Re examining the fiscal council report, it’s a pity they hadn’t the courage to suggest some radical changes in the Anglo promissory notes. Getting that monkey off our backs would have given great fiscal manoeuvrability but I guess that avenue of suggestion was either ruled out or ruled inadvisable. Which was it John?
Italy has the IMF in the House,
if things would continue this way, Spain and Belgium would be under IMF control until XMas. That means that a working final proposal must be there the latest on 9th of December, decision made the latest by XMas, and that means without any referenda, and with or without Ireland. Papandreu and Berlusconin have speeded that up remarkably.

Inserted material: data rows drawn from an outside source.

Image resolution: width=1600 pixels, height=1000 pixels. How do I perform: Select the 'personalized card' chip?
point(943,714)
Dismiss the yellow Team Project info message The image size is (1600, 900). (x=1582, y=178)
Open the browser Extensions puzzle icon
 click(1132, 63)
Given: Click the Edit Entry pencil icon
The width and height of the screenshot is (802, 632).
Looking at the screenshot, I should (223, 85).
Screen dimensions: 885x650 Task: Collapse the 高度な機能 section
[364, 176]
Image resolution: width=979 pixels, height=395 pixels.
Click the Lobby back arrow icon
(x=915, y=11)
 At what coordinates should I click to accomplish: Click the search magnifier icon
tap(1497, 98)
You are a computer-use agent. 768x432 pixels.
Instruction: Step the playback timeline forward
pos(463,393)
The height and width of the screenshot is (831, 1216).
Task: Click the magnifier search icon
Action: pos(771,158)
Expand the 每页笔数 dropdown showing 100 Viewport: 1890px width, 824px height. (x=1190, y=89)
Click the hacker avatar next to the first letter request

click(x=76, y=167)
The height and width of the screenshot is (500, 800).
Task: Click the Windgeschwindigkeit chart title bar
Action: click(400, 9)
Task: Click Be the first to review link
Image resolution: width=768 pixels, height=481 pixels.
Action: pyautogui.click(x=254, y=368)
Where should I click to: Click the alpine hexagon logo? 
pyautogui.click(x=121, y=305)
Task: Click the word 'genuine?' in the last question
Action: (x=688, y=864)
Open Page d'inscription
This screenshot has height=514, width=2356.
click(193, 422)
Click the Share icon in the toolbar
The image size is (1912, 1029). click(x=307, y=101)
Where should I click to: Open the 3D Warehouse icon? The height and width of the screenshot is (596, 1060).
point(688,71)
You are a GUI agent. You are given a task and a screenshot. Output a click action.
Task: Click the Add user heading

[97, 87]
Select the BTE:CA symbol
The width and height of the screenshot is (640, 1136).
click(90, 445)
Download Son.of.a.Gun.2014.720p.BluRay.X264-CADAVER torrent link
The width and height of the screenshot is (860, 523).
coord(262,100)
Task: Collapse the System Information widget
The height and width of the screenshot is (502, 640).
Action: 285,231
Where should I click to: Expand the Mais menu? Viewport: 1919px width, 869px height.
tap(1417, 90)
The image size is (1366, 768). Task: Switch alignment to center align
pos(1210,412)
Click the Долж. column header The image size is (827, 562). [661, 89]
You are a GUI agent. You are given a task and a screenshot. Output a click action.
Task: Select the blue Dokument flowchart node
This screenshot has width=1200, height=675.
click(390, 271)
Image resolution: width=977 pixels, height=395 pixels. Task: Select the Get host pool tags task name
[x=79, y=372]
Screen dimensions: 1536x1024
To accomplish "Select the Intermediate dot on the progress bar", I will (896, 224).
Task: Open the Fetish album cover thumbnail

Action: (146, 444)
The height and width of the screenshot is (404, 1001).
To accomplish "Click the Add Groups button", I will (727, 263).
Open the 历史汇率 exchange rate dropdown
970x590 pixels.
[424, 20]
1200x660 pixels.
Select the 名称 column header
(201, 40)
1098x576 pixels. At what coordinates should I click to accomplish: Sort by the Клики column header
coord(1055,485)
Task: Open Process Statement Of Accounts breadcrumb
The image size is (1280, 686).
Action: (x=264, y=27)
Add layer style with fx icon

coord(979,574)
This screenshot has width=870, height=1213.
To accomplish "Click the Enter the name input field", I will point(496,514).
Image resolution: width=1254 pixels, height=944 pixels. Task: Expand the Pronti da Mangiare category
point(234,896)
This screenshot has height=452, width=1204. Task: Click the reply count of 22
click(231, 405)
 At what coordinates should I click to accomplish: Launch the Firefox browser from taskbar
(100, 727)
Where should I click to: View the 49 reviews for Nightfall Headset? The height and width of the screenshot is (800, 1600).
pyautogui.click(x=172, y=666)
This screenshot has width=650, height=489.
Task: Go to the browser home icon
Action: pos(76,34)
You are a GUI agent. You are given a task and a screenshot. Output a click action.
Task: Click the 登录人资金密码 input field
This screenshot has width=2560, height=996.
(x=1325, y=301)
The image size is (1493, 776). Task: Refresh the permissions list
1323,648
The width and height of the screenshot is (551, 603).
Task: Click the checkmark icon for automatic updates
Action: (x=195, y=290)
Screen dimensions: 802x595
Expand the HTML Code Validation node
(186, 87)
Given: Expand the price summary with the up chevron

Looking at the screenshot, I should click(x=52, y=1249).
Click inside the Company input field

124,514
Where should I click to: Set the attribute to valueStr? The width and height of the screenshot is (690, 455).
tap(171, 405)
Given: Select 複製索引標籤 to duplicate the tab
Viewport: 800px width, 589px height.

Italy and Belgium go the markets on Monday, Spain and France on Thursday! For a total of of 19 billion €! With any luck, Merkel and Sarkozy will maintain their agreed vow of silence until Friday and allow their finance ministers to tie up what looks like being a gargantuan package.
P.S. Belgium has now both a budget and agreement on a new government.
That is not what is being proposed. If anything, the very opposite i.e. the countries signing up will bind themselves to a form of budgetary discipline that precludes bailing out. In short, the countries “not in a programme” are being invited to get themselves measured for the thumbscrews. As these are already being applied to Ireland, a new treaty would make little difference.
The question is; will the thumbscrews be applied with an even hand to all participating countries? And what form could the sanctions have?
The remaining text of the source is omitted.